PCA is a mathematical tool to help you figure that out by reducing a vast number of variables down to just a small number – usually two or three dimensions so humans can literally visualize it on a graph or in a tank. And PCA has an elegant mathematical formalism in terms of vectors and matrix math which is taught in schools. But it turns out there’s an even more elegant Bayesian formalism which models PCA as a process based on “latent” variables, which you can think about as the underlying process behind the variables we observe – using our cannonball example, that process is again “where they’re aiming the thing,” even if we ultimately just observe where the cannonballs land.
Bayesian PCA is equivalent (you can recover the original PCA formalism from it easily) and elegant (it provides a natural explanation of the dimensions PCA finds as the largest sources of variance) and extensible (you can easily adapt the number of dimensions to the data) and efficient (if you know you just want a few dimensions, you can approximate it with something called the expectation-maximization algorithm, which is way more efficient than the matrix alternative). All that is well and good.
But I don’t think I could have even really understood all that if I hadn’t already seen PCA in half a dozen other textbooks. The technique is so useful, and demonstrations about it are so illuminating, that I felt I had seen it before – so when Bishop cracked open his Bayesian formulation, I didn’t feel like I was just reading line noise. Because, let me tell you, the first time I read a statistical proof, it often feels like line noise.
But this time, I didn’t feel that way.
I often try to tackle new problems by digging deep into one book at a time. And I’ve certainly learned from doing that.
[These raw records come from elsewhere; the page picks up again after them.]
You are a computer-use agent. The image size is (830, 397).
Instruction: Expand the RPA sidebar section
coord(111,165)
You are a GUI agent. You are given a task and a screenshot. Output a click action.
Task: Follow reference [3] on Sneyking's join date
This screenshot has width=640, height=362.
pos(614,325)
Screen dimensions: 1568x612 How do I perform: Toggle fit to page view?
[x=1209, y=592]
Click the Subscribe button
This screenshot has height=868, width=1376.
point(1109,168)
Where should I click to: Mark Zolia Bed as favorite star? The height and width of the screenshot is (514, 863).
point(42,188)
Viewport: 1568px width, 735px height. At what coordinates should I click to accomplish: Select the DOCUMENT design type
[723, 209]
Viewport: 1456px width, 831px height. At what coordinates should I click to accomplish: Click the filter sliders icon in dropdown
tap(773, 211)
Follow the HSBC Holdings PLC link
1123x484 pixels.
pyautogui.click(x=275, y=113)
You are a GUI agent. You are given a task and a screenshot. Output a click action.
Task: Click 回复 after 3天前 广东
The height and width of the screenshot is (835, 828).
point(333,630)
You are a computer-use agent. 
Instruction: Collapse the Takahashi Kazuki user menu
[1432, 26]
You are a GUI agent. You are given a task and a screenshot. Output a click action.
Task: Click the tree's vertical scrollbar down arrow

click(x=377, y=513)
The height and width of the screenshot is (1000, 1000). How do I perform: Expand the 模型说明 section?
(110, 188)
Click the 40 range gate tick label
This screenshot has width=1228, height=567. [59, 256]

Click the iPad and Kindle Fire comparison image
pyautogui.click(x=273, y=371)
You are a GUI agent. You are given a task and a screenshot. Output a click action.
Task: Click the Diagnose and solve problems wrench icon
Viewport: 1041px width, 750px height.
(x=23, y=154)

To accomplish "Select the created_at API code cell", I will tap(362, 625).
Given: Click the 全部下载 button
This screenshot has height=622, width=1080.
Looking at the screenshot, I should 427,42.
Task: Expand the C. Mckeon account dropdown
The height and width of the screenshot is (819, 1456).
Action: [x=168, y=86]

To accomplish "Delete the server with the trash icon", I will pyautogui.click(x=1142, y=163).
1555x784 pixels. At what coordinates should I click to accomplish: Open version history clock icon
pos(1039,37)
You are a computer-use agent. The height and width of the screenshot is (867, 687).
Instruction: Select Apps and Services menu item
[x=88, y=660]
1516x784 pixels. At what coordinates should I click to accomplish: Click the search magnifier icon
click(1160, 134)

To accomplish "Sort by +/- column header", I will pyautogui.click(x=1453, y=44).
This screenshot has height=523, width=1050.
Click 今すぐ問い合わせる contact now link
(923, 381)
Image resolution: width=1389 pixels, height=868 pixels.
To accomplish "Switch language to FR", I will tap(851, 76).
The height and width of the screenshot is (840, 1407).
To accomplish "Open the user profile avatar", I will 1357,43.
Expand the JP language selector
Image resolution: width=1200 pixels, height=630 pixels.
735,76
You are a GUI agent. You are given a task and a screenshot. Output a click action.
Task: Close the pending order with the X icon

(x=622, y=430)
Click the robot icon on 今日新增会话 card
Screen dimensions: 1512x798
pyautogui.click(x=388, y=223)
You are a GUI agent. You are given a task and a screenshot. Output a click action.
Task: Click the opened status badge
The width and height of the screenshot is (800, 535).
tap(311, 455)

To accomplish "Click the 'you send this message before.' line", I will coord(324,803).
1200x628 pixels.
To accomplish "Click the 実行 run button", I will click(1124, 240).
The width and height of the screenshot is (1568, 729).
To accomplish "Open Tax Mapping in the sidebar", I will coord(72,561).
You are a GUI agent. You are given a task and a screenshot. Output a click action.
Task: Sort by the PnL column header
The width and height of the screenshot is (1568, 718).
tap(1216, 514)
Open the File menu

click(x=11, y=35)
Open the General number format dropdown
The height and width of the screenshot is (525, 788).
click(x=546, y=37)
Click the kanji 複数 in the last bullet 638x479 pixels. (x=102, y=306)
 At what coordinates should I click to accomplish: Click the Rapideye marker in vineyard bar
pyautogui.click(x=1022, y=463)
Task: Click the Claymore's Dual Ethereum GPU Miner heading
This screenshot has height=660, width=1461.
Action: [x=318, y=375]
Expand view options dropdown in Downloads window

But often, after you slog through a whole textbook, it’s hard to keep everything you’ve learned in your head (especially if you don’t have several spare weeks to work through all the end-of-chapter exercises, which is a situation I find myself in more often than not).
But more recently I have found going through books in parallel has really helped me. Concepts that one book flies over are dealt with deeply in another. Concepts that another book provides one angle on are tackled from a completely different one in another. Sometimes the meaning and value of concepts are different between different authors. Even intro books sometimes provide crucial perspective that helps you understand some other, deeper text.
So if you’re digging into something difficult … don’t try to go it alone. When you reach a tough part, don’t give up, search out other references to help you. At first it may seem an impossible nut to crack, but someone, somewhere, may have found the words that will help you understand.
-the Centaur
Pictured: Again Bishop, and again pound cake.